* [Requisitos do exercício]:
1 > Reescreva em lista, de forma mais concisa, o parágrafo do texto sobre a Nova História que começa por "O milagre da Nova História". Mantenha os factos principais.
2 > Diga se cada afirmação concorda com o texto sobre a Nova História. Responda sim ou não e cite as palavras decisivas do texto.
(a) A Nova História ocorreu há meio século.
(b) Michel de Certeau defendia que a história se fizesse a partir do tempo.
(c) A museologia está enredada na dicotomia monumento-documento.
3 > Por favor, prossiga o texto sobre a Nova História a partir do ponto em que termina.

* [Excerto do texto]:
Coordenação: Luísa Pacheco Marques/ Margarida Magalhães Ramalho

Palácio da Cidadela de Cascais

14 Mai » 28 Ago '22

Operação rutilus

ou o cordão de chegada

 

O milagre da Nova História – ocorrido há meio-século, mas que talvez ainda não tenha sido vulgarizado –, sacudiu o pó à disciplina, libertando-a de uma patine de cientifismo reluzente em que o positivismo a tinha mergulhado, alcandorando-a a estações superlativas que, em grande medida, continua a frequentar. Basta recordar as expressões “historicamente provado” e “erro histórico” para sentir o pulso à exaltação muito cândida que os factos ditos históricos teimam em exercer nas consciências. Na verdade, não se tratava bem de uma poalha. Seria antes uma ganga pesada, onde se ouvia falar de grandes nomes, grandes eras, grandes revoluções, grandes civilizações e grandes guerras. Grandes narrativas. O opróbrio, irrespirável, espalhou uma miséria intelectual irredimível, que mantém sequestradas, por exemplo, a história de arte e a museologia, duas disciplinas socialmente estimadas. A primeira, ainda a braços com a estilística, os movimentos e as “grandes influências”. A segunda, enredada na dicotomia monumento-documento que recebeu do bondadoso materialismo histórico. Os “mestres da suspeita” ofereceram a este estado de coisas um balanço que a Nova História aproveitou. Para rasgar em pedaços o que ainda hoje faz a glória do retrato histórico: the big picture. A partir de noções desafiantes como as de trauma, em Freud (ao nível das histórias de vida), e a de ruptura, em Foucault (ao nível da história da cultura), os historiadores mais intrépidos não mais deixaram de perseguir o invisível, a petite-histoire (não no sentido de anedota, nem de lenda), e ainda os lugares. Nos termos de Michel de Certeau, a história teria de passar a fazer-se a partir de topoi (temas) e não do tempo. Ou para utlizar o conceito fecundo de Bakhtine: cronótopos. Foi o que a salvou, inclusive, do olhar  hostil que lhe deitavam as outras ciências sociais e humanas. Mas apesar da obra competentíssima de divulgadores reconhecidos, como Umberto Eco, Piero Camporesi ou mesmo Philippe Ariès, em torno daquilo que os tempos hegemónicos se foram encarregando de tornar menor, o cânone da história, ainda hoje, sobretudo no nosso panorama cultural e junto dos vários públicos, permanece apenas um: a pompa. Grandes volumes, grandes séries, catálogos cartonados, datas com números redondos, efemérides consabidas que de tanto serem re-celebradas se tornaram perpétuas.

* [Informação fornecida]:
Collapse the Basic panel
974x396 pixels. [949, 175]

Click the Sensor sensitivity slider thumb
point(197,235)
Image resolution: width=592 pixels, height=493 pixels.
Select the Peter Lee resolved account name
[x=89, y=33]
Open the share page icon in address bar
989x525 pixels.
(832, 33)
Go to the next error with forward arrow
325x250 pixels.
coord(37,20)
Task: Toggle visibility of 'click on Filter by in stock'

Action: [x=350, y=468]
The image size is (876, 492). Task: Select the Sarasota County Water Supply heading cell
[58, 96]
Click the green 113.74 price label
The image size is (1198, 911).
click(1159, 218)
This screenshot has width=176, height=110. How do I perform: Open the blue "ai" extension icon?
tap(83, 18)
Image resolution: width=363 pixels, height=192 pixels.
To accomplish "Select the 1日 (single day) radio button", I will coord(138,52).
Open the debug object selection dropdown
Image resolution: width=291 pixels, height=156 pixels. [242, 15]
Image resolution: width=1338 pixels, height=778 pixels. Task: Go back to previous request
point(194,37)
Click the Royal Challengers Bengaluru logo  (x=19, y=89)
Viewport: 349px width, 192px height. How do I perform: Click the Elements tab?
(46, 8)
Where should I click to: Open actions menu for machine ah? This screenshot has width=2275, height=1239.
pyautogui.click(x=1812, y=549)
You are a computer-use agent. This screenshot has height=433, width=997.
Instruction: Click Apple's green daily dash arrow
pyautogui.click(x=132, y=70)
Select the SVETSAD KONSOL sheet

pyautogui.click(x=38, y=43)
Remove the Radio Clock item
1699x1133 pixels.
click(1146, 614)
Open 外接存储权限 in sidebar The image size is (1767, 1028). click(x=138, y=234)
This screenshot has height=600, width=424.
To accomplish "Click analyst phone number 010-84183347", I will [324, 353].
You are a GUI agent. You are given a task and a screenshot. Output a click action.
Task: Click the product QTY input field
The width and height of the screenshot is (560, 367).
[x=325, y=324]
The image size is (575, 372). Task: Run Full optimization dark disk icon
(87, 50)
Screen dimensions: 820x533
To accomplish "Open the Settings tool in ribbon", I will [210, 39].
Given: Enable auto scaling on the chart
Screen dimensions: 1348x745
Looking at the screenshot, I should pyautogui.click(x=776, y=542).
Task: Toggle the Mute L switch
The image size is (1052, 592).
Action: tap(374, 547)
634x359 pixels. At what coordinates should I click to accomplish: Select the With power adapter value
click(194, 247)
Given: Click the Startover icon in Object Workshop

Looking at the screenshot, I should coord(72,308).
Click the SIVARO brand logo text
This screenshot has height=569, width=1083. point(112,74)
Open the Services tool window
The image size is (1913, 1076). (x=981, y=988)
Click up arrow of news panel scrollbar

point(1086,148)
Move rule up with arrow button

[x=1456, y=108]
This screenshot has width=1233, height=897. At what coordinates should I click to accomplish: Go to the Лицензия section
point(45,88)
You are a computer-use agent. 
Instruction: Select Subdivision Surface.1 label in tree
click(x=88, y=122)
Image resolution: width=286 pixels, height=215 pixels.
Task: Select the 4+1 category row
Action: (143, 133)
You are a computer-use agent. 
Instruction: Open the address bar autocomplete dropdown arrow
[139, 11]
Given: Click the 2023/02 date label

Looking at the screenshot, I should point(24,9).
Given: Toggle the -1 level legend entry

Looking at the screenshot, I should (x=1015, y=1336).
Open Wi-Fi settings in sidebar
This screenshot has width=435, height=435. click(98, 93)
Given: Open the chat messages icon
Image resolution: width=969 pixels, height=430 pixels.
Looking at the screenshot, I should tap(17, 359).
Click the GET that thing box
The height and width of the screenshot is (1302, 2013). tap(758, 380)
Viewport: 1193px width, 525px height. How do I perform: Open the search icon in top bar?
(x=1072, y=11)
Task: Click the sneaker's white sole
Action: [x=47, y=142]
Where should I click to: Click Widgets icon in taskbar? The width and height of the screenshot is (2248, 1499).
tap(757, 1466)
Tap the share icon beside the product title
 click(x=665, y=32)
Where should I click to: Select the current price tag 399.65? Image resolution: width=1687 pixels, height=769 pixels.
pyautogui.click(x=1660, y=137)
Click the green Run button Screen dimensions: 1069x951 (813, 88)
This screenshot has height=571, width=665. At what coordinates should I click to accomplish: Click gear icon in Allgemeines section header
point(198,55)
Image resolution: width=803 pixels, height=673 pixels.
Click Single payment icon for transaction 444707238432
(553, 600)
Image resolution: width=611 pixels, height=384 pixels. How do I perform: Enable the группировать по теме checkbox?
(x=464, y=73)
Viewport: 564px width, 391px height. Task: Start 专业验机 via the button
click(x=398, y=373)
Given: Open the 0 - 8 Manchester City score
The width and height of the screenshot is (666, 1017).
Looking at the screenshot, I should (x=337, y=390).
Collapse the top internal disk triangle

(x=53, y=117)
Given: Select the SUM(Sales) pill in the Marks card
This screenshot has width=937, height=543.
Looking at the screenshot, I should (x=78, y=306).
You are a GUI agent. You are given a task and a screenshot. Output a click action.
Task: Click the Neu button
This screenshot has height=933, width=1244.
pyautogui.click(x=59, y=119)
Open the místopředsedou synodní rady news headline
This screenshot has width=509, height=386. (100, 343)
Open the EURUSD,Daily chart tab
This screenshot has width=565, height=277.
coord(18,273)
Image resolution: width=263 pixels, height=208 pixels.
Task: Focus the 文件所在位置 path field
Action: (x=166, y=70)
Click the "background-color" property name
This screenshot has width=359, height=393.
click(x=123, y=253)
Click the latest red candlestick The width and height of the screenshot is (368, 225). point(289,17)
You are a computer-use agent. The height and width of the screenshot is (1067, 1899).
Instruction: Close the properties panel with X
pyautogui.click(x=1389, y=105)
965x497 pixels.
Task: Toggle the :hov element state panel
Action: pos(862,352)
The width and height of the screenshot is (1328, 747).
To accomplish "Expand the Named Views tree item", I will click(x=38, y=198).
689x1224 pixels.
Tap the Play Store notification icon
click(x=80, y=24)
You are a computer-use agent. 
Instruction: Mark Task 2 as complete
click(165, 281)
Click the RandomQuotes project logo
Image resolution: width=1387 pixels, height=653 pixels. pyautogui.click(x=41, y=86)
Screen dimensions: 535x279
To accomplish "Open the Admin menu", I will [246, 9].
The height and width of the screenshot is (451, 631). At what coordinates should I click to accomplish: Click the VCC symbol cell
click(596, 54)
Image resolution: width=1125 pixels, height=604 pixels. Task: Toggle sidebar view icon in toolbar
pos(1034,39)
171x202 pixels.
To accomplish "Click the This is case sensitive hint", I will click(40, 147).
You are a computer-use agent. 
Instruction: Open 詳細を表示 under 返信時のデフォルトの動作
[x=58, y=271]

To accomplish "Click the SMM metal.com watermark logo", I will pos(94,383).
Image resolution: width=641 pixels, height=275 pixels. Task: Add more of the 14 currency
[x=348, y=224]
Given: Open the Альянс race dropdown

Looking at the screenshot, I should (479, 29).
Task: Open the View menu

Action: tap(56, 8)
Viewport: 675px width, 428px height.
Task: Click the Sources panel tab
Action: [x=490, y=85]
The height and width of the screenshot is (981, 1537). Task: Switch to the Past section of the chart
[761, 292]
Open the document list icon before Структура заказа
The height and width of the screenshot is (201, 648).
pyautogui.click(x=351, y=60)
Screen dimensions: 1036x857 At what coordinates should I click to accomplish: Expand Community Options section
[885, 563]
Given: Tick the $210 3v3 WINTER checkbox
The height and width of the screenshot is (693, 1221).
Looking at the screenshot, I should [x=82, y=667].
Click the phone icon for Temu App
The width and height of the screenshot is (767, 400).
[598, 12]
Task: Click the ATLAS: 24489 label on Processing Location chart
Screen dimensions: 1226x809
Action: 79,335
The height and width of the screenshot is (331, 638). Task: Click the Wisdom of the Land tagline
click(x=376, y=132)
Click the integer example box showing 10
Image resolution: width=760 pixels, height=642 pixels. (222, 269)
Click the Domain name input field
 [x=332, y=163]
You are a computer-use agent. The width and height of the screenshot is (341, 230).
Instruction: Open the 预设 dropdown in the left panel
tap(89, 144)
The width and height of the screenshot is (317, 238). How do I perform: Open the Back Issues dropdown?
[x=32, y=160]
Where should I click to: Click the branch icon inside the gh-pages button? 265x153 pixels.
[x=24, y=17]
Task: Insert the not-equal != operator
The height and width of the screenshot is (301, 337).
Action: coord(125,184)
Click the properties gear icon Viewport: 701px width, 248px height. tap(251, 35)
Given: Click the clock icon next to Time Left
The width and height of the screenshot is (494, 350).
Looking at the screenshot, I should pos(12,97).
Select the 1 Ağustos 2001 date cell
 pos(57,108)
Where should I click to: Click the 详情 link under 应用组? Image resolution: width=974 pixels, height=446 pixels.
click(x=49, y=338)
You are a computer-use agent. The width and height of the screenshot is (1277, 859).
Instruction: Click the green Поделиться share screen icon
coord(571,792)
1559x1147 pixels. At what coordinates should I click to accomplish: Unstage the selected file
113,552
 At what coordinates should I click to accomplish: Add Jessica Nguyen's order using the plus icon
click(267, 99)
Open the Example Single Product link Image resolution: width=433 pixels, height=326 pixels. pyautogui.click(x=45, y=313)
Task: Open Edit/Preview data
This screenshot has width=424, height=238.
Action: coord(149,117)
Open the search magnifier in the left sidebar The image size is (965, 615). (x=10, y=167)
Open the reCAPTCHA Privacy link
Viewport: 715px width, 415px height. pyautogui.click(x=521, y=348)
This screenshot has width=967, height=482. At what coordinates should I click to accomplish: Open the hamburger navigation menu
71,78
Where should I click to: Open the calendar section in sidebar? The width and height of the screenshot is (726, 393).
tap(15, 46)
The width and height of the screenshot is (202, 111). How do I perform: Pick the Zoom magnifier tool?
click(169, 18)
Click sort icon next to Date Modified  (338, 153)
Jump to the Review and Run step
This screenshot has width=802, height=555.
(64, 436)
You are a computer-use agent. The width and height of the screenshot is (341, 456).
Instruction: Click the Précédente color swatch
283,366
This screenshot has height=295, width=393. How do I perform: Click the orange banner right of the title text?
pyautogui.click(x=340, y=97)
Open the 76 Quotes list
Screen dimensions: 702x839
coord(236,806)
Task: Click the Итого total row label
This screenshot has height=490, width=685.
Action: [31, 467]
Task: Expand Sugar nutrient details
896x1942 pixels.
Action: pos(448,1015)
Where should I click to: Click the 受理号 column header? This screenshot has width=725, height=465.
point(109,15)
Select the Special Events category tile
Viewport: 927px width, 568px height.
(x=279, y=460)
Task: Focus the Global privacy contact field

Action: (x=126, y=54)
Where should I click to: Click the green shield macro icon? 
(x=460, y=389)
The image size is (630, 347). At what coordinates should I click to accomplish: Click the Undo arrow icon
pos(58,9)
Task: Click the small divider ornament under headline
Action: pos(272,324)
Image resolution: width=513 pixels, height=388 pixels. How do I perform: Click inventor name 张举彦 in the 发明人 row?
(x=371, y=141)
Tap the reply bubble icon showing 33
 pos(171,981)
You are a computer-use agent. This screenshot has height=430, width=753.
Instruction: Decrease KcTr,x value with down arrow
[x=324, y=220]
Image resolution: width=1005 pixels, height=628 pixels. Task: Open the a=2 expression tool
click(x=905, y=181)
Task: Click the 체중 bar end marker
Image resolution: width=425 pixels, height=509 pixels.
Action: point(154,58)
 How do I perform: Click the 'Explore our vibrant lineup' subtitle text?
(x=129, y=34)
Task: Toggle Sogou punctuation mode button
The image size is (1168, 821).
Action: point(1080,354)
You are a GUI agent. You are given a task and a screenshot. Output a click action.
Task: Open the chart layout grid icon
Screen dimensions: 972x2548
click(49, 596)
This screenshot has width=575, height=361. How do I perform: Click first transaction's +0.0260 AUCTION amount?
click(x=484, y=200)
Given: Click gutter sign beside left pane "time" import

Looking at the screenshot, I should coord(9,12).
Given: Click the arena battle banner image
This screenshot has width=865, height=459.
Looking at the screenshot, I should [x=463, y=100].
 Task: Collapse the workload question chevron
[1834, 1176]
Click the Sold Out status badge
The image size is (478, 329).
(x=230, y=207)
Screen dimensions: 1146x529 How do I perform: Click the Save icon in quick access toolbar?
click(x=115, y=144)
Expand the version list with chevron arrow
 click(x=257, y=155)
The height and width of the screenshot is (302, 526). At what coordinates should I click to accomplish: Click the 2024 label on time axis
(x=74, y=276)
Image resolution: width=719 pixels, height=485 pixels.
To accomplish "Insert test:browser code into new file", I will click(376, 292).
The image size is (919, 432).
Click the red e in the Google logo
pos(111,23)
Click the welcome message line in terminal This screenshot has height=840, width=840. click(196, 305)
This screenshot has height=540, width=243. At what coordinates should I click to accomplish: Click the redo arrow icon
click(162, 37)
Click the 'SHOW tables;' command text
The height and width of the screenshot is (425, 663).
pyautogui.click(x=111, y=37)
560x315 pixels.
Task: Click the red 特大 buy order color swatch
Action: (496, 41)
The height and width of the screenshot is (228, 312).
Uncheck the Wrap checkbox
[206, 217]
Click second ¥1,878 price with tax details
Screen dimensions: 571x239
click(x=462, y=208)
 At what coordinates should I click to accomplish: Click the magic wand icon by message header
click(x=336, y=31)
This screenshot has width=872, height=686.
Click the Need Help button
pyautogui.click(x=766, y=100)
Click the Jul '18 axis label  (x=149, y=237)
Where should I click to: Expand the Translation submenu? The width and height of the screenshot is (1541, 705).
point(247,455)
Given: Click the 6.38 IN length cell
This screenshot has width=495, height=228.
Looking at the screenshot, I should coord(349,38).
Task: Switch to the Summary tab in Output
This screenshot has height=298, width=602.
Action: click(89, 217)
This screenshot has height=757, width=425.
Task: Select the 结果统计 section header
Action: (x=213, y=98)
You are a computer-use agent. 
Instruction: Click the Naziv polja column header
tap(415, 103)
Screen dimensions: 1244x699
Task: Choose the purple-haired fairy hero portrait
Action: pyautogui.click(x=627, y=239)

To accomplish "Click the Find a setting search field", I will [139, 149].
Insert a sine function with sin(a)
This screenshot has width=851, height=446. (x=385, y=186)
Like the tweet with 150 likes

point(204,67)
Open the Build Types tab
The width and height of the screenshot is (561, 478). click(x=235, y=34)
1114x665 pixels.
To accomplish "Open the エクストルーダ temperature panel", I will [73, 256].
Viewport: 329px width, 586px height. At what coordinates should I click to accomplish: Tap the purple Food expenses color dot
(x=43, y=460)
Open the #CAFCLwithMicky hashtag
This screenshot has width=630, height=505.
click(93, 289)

* [Respostas por tarefa]:
1 >
- A Nova História surgiu há meio século e talvez ainda não tenha sido vulgarizada. Libertou a disciplina do cientifismo em que o positivismo a mergulhara.
- Expressões como "historicamente provado" e "erro histórico" mostram a exaltação que os factos ditos históricos ainda exercem nas consciências.
- A história tradicional falava de grandes nomes, eras, revoluções, civilizações e guerras, ou seja, de grandes narrativas.
- Essa herança mantém sequestradas duas disciplinas:
  - a história de arte, ainda presa à estilística, aos movimentos e às "grandes influências";
  - a museologia, enredada na dicotomia monumento-documento herdada do materialismo histórico.
- A Nova História apoiou-se nos "mestres da suspeita" e em noções como o trauma (Freud) e a ruptura (Foucault). Com elas, rejeitou a "big picture" e passou a perseguir o invisível, a petite-histoire e os lugares.
- Segundo Michel de Certeau, a história teria de fazer-se a partir de topoi (temas) e não do tempo. Bakhtine deu-lhe o conceito de cronótopos.
- Essa mudança salvou a história do olhar hostil das outras ciências sociais e humanas.
- Houve divulgadores reconhecidos como Umberto Eco, Piero Camporesi e Philippe Ariès. Mesmo assim, sobretudo no nosso panorama cultural e junto dos vários públicos, o cânone da história continua a ser a pompa: grandes volumes e séries, catálogos cartonados, datas com números redondos e efemérides que, re-celebradas, se tornaram perpétuas.

2 >
(a) Sim: "ocorrido há meio-século".
(b) Não: "a história teria de passar a fazer-se a partir de topoi (temas) e não do tempo".
(c) Sim: "enredada na dicotomia monumento-documento que recebeu do bondadoso materialismo histórico".

3 >
Não pode falar-se sobre Portugal e Luxemburgo, Países de Esperança em Tempos Difíceis, e quem sabe nem ver-se,  sem o escrúpulo do excurso anterior. Por um lado, porque há um cruzamento raríssimo, a que o tema é ali sujeito, entre história de vida e “história de vidas” (vulgo, história social), e que faz avançar o conhecimento da realidade representada no sentido do registo trans-histórico. Um trabalho corajoso. Por outro, porque a concepção dos espaços que compõem esta exposição fizeram dela uma jazida empolgante de lugares que não são apenas pontos de passagem, mas câmaras no palácio da memória (Santo Agostinho dixit). Isto quando, na verdade, a solução mais evidente teria sido a do recurso à alegoria da viagem – a viagem pela história –, lugar-comum das notícias de almanaque que é aqui evitado com tenacidade. Apesar de haver ali, literalmente, viagens várias. E de a exposição de que aqui se fala não se desviar de um trilho cronológico, contornando, porém, o facilitismo das continuidades causais, para ensaiar grandes “pequenos saltos” no espaço e no tempo, e que se oferecem a quem a vê como sobressaltos emocionantíssimos. Desonerando-a de todo o sensacionalismo que possa haver nisto, pratica-se nela uma história do inesperado e uma estética do inquietante. Seriam suficientes estas duas categorias para dizer da iniciativa que é uma lição da velha Nova História.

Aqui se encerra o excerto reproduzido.